Мне захотелось врезать ему. Чтобы грохнулся со стула, а потом извинился и забрал свои слова обратно. Я не суеверна, отнюдь, но сейчас подобный юмор неуместен.
— Иван Пантелеевич, вы что-нибудь слышали о таком понятии, как черный юмор? — наклонилась я к его лицу. Он лишь презрительно скривился:
— Послушай, ты…
Трель мобильного заставила его сбиться, а меня жадно уставиться на дисплей. Старик сделал мне жест рукой, что означало «сиди и помалкивай», а сам подхватил телефон и вышел. Ушел недалеко, до соседней комнаты, поэтому я прекрасно его слышала.
«Говори», — первая фраза. Затем он выслушал собеседника и спросил: «Насколько я могу верить этой информации?». «Спасибо, я твой должник», — было последнее, что он сказал в трубку.
— Где он? — нетерпеливо спросила я.
— Если бы знать… — задумчиво ответил он. Вернулся на своё место и одним резким жестом опрокинул рюмку. Сдвинул брови, нюхнул свой кулак и продолжил: — Выяснить его местонахождение не удалось. Значит, телефон разобран, а симка испорчена. Вопрос кто это сделал: сам Борис или кто-то еще?
Вопрос не требовал от меня решения, и я молчала. Задумчиво пялилась в стену напротив, пока не вздрогнула от грохота кулака по столу.

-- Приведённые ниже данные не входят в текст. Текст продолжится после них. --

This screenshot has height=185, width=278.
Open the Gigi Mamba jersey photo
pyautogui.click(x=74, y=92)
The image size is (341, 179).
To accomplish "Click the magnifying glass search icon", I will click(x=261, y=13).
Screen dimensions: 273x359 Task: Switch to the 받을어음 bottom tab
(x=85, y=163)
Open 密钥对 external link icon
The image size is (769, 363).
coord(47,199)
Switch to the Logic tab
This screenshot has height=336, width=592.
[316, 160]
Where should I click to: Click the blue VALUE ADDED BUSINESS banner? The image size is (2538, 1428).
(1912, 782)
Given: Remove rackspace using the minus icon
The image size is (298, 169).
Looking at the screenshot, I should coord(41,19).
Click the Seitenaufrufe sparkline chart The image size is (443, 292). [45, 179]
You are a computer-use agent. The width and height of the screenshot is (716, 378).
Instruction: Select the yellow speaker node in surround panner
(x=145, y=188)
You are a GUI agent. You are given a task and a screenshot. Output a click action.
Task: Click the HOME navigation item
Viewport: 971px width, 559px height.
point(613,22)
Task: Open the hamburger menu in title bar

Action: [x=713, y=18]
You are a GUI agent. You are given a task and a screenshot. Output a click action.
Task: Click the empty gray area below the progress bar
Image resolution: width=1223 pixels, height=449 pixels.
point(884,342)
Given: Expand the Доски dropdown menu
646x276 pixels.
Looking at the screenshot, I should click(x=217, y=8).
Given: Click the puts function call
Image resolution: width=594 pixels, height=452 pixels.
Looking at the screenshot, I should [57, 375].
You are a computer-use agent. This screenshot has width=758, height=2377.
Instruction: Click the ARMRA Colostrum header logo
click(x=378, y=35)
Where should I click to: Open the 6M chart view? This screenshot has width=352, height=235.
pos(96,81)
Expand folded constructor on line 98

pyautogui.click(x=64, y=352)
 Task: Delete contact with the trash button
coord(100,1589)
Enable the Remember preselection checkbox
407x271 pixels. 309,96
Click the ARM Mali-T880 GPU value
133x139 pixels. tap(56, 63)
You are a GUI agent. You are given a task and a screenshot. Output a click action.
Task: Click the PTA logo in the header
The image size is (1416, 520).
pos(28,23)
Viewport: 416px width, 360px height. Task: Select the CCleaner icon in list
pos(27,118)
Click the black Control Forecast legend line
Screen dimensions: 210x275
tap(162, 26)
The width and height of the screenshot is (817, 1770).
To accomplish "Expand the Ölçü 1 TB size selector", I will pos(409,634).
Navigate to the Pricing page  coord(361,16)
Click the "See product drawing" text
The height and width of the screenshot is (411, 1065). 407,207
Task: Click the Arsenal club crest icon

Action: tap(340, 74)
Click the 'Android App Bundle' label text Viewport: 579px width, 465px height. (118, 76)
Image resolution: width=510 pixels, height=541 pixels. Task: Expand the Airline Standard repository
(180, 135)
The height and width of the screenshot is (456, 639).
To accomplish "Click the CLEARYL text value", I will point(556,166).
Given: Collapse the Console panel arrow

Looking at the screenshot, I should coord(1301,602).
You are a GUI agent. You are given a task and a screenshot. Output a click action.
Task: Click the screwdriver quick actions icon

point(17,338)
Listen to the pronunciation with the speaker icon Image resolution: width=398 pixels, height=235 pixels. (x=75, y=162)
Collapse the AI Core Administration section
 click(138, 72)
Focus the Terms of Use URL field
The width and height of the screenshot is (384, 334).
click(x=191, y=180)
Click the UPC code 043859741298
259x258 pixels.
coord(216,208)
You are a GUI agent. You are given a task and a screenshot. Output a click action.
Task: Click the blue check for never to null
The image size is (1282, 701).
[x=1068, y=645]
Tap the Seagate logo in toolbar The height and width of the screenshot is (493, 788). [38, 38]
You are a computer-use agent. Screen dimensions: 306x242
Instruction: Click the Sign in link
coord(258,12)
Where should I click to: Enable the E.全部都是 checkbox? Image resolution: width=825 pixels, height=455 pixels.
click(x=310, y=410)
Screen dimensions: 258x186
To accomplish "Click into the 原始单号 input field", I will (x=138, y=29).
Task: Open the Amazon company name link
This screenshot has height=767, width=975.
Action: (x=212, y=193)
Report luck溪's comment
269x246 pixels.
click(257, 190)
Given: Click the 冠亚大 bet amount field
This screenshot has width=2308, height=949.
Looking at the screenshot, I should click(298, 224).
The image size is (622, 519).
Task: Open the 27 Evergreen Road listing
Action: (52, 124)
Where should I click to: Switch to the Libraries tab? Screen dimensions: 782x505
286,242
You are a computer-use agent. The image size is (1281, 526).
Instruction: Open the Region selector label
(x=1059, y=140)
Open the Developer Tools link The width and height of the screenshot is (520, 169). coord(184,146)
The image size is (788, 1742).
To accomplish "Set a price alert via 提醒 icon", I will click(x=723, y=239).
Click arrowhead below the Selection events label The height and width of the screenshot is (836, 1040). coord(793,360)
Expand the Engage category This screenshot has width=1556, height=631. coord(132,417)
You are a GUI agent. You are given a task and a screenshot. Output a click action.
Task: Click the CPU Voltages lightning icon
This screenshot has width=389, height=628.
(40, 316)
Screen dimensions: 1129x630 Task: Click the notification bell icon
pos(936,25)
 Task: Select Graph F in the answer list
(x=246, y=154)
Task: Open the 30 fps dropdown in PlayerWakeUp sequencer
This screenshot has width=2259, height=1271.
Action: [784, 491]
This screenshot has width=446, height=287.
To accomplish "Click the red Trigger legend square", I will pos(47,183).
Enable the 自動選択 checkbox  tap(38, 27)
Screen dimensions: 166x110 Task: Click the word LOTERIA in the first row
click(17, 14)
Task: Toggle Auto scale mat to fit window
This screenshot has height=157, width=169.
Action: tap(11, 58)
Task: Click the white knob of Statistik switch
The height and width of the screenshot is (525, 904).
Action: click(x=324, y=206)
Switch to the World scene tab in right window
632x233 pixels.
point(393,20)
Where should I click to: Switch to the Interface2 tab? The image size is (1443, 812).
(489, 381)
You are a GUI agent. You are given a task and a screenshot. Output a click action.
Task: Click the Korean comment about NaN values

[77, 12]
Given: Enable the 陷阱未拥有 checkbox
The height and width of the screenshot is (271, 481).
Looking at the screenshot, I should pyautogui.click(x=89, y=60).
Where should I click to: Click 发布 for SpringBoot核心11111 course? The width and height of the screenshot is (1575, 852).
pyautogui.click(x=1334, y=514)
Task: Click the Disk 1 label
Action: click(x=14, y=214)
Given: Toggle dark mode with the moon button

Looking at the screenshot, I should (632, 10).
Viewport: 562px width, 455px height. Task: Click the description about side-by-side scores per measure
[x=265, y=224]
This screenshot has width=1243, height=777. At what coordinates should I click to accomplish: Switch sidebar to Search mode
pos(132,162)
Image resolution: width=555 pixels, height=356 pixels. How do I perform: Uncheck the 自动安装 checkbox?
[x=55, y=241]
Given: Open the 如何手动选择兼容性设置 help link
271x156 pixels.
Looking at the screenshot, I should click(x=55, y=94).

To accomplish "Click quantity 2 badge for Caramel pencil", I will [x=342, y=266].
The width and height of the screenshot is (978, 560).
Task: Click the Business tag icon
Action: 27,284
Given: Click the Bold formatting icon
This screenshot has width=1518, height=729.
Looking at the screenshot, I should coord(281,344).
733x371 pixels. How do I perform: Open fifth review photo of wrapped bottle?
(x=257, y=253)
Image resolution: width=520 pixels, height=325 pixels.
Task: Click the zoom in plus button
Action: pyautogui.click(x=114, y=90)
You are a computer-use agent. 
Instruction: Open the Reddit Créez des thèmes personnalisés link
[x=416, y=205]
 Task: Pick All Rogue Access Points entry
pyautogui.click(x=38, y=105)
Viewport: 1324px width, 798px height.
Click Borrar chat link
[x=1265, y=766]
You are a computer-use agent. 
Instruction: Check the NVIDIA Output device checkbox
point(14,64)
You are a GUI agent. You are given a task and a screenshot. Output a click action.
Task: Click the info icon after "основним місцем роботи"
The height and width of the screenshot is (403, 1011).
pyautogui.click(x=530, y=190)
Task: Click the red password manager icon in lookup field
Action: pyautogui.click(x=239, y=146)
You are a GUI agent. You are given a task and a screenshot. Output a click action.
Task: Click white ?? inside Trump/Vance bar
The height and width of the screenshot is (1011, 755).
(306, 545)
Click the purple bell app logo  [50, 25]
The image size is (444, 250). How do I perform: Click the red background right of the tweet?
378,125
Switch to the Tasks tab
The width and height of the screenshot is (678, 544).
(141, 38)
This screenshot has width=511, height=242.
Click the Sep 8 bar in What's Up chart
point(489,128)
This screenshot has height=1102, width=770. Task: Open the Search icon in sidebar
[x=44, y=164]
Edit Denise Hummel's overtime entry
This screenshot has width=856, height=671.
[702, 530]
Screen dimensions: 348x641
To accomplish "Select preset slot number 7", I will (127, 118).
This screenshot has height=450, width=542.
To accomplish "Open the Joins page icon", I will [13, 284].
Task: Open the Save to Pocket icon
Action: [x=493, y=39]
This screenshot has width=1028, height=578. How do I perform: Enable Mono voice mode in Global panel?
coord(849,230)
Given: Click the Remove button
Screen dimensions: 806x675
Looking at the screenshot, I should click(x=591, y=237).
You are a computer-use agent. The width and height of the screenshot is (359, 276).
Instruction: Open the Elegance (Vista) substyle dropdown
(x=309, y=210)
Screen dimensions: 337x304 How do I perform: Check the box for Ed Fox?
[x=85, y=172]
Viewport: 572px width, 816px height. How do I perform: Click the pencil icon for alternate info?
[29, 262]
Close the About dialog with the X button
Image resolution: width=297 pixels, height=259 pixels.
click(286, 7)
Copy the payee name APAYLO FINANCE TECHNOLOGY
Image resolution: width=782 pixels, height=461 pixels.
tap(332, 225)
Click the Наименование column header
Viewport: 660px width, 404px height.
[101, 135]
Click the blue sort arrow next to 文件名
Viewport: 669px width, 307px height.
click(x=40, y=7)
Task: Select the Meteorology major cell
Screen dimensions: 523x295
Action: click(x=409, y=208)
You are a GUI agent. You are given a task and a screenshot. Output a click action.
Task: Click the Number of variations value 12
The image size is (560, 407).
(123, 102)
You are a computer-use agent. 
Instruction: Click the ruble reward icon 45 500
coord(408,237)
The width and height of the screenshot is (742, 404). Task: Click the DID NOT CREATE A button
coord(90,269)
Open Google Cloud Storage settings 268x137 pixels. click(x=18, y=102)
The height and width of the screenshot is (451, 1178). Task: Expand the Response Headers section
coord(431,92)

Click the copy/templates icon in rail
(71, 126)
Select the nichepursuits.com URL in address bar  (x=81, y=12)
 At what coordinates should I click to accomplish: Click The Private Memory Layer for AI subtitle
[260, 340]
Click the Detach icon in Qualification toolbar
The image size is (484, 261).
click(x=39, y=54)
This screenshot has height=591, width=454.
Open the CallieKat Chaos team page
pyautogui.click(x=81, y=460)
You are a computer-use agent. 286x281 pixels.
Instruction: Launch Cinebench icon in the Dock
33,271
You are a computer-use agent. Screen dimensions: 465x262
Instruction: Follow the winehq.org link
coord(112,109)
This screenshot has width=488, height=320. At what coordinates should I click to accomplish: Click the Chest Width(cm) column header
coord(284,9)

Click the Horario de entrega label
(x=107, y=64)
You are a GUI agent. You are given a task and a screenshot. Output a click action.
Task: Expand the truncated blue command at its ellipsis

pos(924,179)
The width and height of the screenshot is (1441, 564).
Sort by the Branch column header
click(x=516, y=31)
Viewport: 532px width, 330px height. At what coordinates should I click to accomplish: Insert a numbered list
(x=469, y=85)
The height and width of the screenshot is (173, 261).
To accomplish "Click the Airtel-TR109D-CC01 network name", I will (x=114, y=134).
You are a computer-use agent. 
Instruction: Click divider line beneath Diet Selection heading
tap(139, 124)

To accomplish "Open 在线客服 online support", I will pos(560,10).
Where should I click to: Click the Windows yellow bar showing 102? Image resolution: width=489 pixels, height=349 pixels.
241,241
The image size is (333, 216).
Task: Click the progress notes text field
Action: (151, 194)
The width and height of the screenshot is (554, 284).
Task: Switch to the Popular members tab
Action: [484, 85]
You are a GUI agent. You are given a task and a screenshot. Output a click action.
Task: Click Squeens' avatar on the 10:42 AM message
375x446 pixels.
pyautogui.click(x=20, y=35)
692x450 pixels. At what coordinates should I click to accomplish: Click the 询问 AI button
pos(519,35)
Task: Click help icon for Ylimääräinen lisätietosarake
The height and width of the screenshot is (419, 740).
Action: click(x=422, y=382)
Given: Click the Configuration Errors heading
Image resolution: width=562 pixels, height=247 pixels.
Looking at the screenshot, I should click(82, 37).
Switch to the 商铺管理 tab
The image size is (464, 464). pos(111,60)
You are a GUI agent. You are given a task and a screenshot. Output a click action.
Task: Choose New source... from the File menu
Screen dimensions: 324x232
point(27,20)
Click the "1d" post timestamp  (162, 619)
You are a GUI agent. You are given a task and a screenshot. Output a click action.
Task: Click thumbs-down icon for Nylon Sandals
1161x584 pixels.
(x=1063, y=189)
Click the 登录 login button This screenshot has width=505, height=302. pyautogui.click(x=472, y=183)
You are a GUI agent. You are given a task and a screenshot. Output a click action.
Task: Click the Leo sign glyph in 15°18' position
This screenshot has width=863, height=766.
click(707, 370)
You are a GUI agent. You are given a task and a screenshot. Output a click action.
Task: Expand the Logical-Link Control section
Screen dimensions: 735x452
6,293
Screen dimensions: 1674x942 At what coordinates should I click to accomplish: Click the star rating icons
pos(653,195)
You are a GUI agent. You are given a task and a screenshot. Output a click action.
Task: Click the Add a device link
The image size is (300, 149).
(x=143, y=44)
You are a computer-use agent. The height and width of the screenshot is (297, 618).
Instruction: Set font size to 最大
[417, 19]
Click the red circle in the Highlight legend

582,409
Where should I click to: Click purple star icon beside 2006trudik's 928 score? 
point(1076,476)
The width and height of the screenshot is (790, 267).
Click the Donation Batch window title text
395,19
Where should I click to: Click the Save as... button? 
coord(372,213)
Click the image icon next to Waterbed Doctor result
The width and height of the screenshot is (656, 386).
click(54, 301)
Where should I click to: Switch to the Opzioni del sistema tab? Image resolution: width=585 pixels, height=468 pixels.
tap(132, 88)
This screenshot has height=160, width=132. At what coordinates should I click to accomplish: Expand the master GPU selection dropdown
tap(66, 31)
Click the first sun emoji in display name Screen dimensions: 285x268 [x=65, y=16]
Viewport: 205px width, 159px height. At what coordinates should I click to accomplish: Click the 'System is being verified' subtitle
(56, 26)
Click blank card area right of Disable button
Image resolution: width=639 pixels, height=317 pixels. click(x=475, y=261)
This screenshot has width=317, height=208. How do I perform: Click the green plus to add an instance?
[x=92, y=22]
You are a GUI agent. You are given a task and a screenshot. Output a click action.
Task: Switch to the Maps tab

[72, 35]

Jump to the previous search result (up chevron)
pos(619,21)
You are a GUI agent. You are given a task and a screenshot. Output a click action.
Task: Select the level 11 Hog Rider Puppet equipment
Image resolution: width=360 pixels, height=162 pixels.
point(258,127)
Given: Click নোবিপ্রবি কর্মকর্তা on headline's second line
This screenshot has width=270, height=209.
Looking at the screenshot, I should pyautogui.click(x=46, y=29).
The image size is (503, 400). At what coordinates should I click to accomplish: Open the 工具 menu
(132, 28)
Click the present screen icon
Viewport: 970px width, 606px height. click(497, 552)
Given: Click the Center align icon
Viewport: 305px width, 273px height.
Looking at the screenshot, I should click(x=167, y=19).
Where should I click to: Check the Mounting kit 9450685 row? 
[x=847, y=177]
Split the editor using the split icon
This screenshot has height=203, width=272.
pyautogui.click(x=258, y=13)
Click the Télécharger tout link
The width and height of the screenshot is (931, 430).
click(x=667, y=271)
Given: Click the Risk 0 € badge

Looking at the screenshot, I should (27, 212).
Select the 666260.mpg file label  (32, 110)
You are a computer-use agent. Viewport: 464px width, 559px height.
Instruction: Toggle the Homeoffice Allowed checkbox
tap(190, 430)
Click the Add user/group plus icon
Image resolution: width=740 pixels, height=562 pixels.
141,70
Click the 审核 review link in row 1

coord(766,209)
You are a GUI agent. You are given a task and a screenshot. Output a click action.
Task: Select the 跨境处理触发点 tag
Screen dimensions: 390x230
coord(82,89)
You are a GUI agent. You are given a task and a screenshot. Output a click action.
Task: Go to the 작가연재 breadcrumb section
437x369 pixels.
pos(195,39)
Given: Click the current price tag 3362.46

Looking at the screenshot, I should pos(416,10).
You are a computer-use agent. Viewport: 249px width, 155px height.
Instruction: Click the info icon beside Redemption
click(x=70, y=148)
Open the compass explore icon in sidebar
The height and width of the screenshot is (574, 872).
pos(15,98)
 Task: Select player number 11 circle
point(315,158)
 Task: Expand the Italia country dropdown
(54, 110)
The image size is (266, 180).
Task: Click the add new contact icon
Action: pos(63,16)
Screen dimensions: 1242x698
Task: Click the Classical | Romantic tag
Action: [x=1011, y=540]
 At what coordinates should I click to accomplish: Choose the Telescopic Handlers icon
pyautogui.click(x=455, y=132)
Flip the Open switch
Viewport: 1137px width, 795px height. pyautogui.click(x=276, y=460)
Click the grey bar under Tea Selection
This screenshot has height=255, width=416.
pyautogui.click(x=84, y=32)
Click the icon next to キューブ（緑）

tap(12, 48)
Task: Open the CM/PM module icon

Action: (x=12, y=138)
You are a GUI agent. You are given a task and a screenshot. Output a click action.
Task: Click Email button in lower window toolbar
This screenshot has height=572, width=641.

— Сука! — гаркнул старик. — Ну, Борька… если он решил нас кинуть, найду и придушу собственными руками!
— Может, мне поехать в поселок?
— Не пори чушь! — прикрикнул он. Соскочил, прошелся по кухне, заложив руки за спину, и уже спокойнее сказал: — Так, поиски Бориса я беру на себя. Ты, завтра же, продолжишь общение с Платовым, он нам ещё нужен при любом раскладе. Сбрасывать его со счетов нельзя, может он у нас и есть, тот самый умник.
Мы ещё немного поломали головы, и я ушла к себе, согласившись, ехать сейчас в поселок глупо.
9. Глава 8
Ночью я долго не могла уснуть. Пропущенный от Борьки в половине восьмого утра, когда я дрыхла в постели Платова, никак не давал мне покоя. Вечером я включила разряженный в ноль телефон и увидела его. Зачем он меня набирал? Я никак не могла простить себе, что пропустила этот вызов.
Проснулась ни свет, ни заря, вялая, но с вполне осознанной мыслью – больше не заснуть. Приняла душ, смыться из дома хотелось по-тихому, но увы, старик уже на ногах. Он копошился в кухне, помешивая кашу в кастрюле и стоя ко мне спиной. Я было к выходу подалась, как услышала:
— Чего замерла?
— Я поехала, — предупредила в спину. От дела своего отрываться он не спешил. Чинно отложил ложку, прикрыл кастрюлю крышкой и только тогда повернулся:
— Куда это, интересно?
— К Платову.
— На кой хрен ты ему нужна, в понедельник утром, — небрежно заметил он. Закипел чайник, издавая свист, старик выключил его и указал мне на стул: — Завтракать садись.
Он недоедал что ли в детстве? Или не в детстве... что за дурацкий пунктик такой с этой едой? Пропуск приема пищи для него немыслим. Я точно знала, что сейчас мне не осилить и ложки.
— Не люблю овсянку, — все-таки села я. — Да и есть с утра не хочется. Новостей нет?
— Нет.
Старик поставил на стол две тарелки, свою порцию сдобрил маслом. Сел, ткнул в овсянку ложкой, накрывая таявшее масло содержимым, и наблюдал за этим процессом, словно ничего важнее в данную минуту нет. Вздохнул. Затем все перемешал и резко откинул прибор, так что он звякнул о тарелку.
— Ты хоть кофе себе налей! — в сердцах выпалил он.
Я налила себе чай. И не потому что я его больше хотела, в знак протеста. Если бы он сказал «чай», я непременно бы предпочла кофе.
Ну, не глупо ли я себя веду?.. Разумеется, глупо, однако, Борьки нет, а он преспокойно завтракает. Пусть и мнимое это спокойствие, но меня раздражало.